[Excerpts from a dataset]
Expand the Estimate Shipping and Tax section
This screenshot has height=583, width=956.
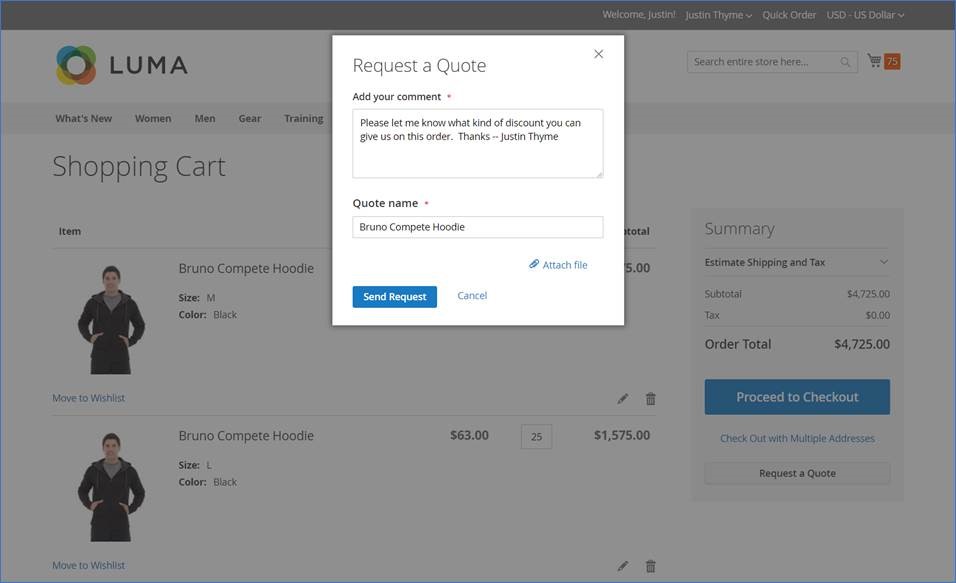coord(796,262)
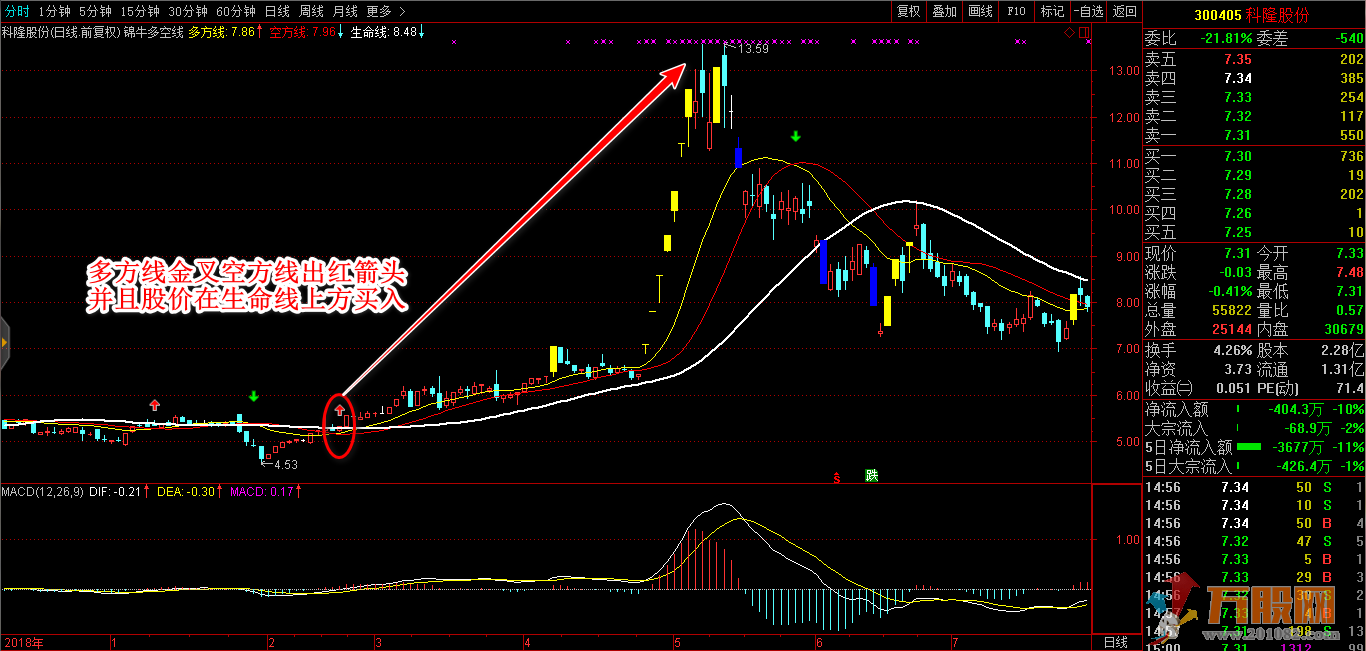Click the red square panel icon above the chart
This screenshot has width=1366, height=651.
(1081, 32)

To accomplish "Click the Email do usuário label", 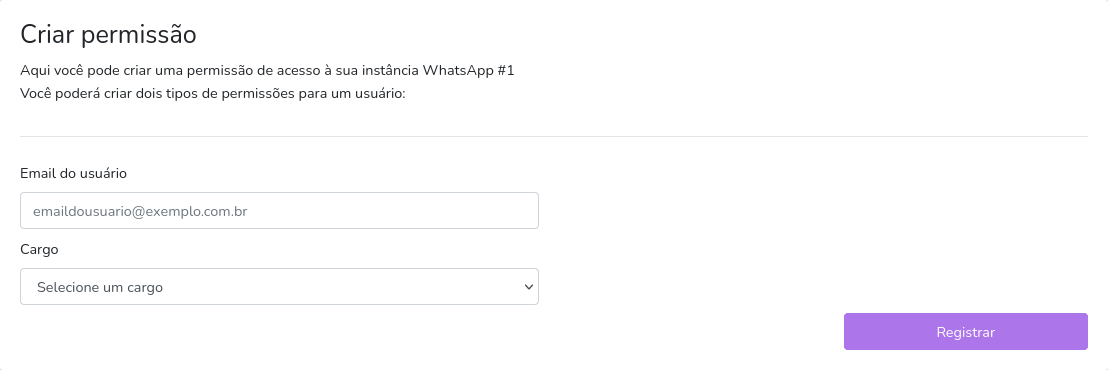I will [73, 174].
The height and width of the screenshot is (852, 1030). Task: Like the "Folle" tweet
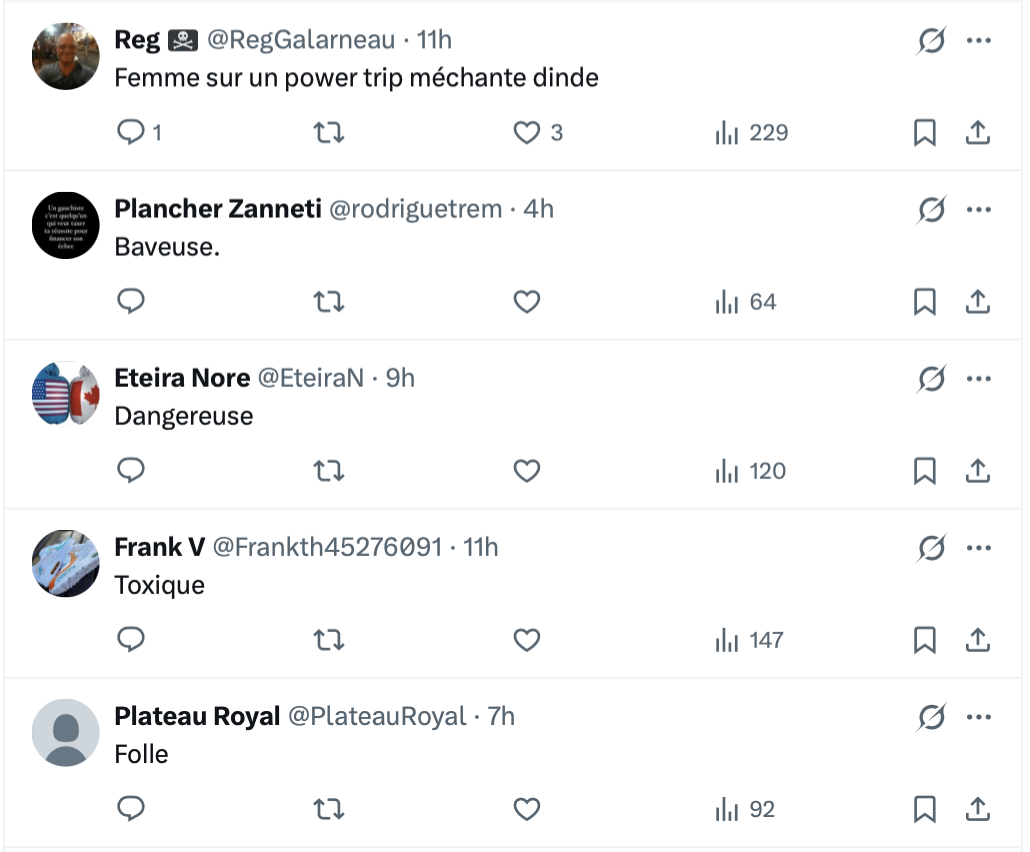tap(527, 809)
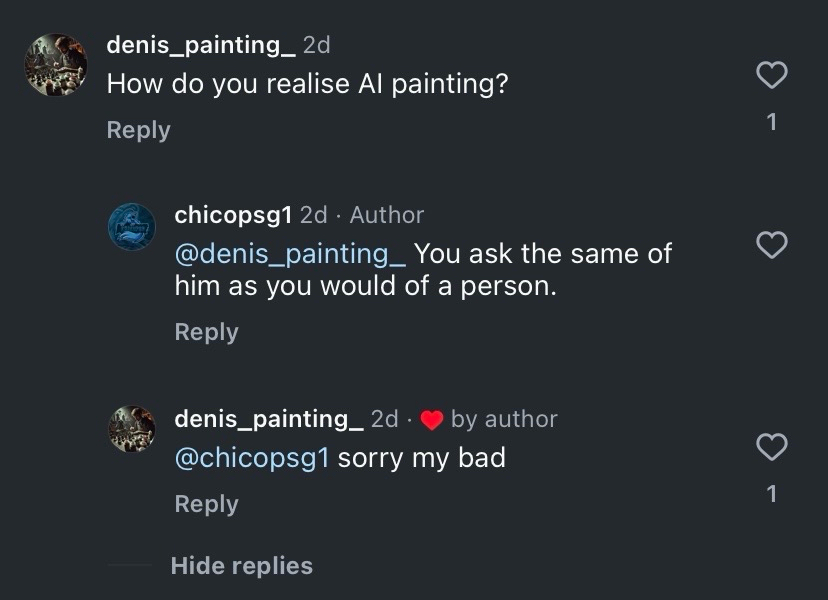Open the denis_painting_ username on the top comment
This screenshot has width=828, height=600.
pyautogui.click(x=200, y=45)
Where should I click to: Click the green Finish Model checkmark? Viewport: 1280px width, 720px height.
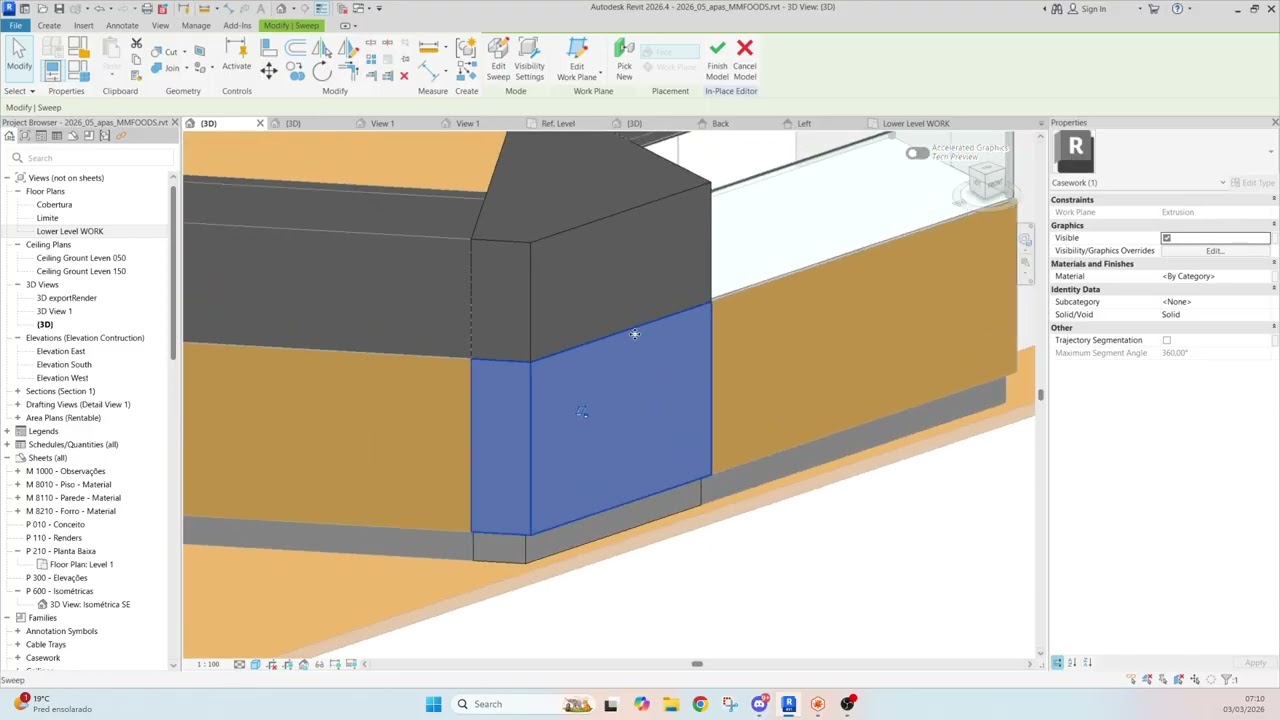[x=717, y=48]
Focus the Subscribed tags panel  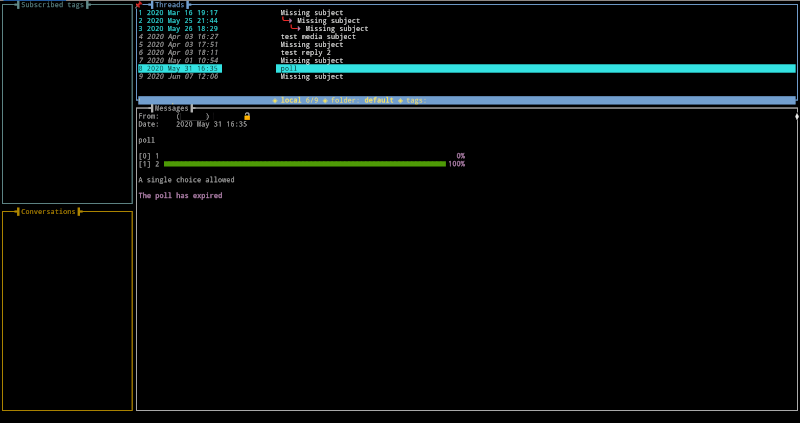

EXERCISE GOAL:
The answer must be the exact lines from the line with "The height and" to the final line of the data, both ends included, with no pictures.

SOLUTION TO THE EXERCISE:
The height and width of the screenshot is (852, 1030). Task: Like the "Folle" tweet
tap(527, 809)
Open the denis_painting_ username on the top comment
This screenshot has width=828, height=600.
pyautogui.click(x=200, y=45)
Where should I click to: Click the green Finish Model checkmark? Viewport: 1280px width, 720px height.
[x=717, y=48]
Focus the Subscribed tags panel  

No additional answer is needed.